Xuehua Edward Peng agreed in court to a four-year prison term and a fine of $30,000 in a plea deal negotiated with prosecutors after they charged him with being an illegal foreign agent who delivered U.S. national security information to officials in China.
U.S. District Judge Haywood S. Gilliam Jr., however, declined to accept the plea deal until sentencing, which is scheduled in March.
Peng, 57, is a naturalized U.S. citizen in federal custody since late September, when he was arrested at his Hayward residence to the surprise of neighbors, who knew him as a nice person with a taste for luxury cars.
On Monday, he appeared in red inmate garb and spoke through a Mandarin interpreter. He told the judge that he understood the terms of the agreement and that he was guilty. It did not appear that he had family or other supporters in the room.
Prosecutors said Peng, under orders from a handler in China, left cash in hotel rooms in exchange for classified national security information on small electronic storage devices.
The U.S. was never at risk since the information left for Peng was provided by an FBI double agent who had also been approached for spy-work by the Chinese government but decided to inform the U.S. government instead, prosecutors have said.

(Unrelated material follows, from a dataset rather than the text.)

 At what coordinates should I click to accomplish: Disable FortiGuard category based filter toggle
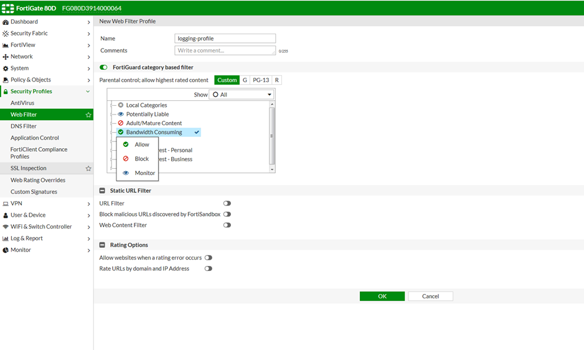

In the plea agreement, Peng said he was approached by a state security official with China during a business trip in 2015 and agreed to collect and deliver information. He made six trips between 2015 and 2018, leaving as much as $20,000 in envelopes at a time.
“I was never informed of the contents of these devices and at no time learned what information was stored on them,” Peng said in the plea agreement.

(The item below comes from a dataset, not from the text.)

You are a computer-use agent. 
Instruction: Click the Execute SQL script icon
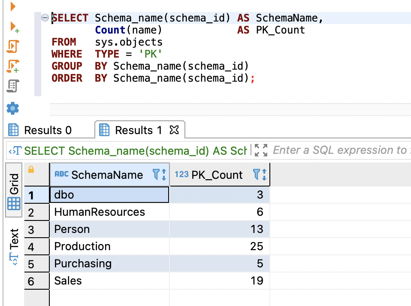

Peng was paid “at least $30,000 for the acts” he performed as a courier, according to the agreement. Communications were done by telephone at first and then by the encrypted chat platform WeChat.
A seventh drop scheduled for August 2019 was delayed. Peng was arrested the next month.
Daniel Olmos, one of Peng’s attorneys, declined to comment after the hearing. “The plea speaks for itself,” he said.
If convicted at trial, Peng could face a maximum of 10 years in prison and a $250,000 fine.
Investigators described him as a sight-seeing operator in the San Francisco area for Chinese visitors and students. Public records list Peng as president of U.S. Tour and Travel in San Francisco, but no website for the company was found.
Peng entered the country in 2001 on a temporary business visa. He became a lawful permanent resident in 2006 following his marriage and was naturalized in September 2012.
He has a background in mechanical engineering and is licensed in California as an acupuncturist.
A magistrate judge denied his earlier request for a free federal lawyer, saying he had too many assets, and refused to let him out on bail given that he had an apartment and a mistress in China.
FBI Director Christopher Wray has said China poses a more serious counterintelligence threat to the U.S. than any other country, including Russia.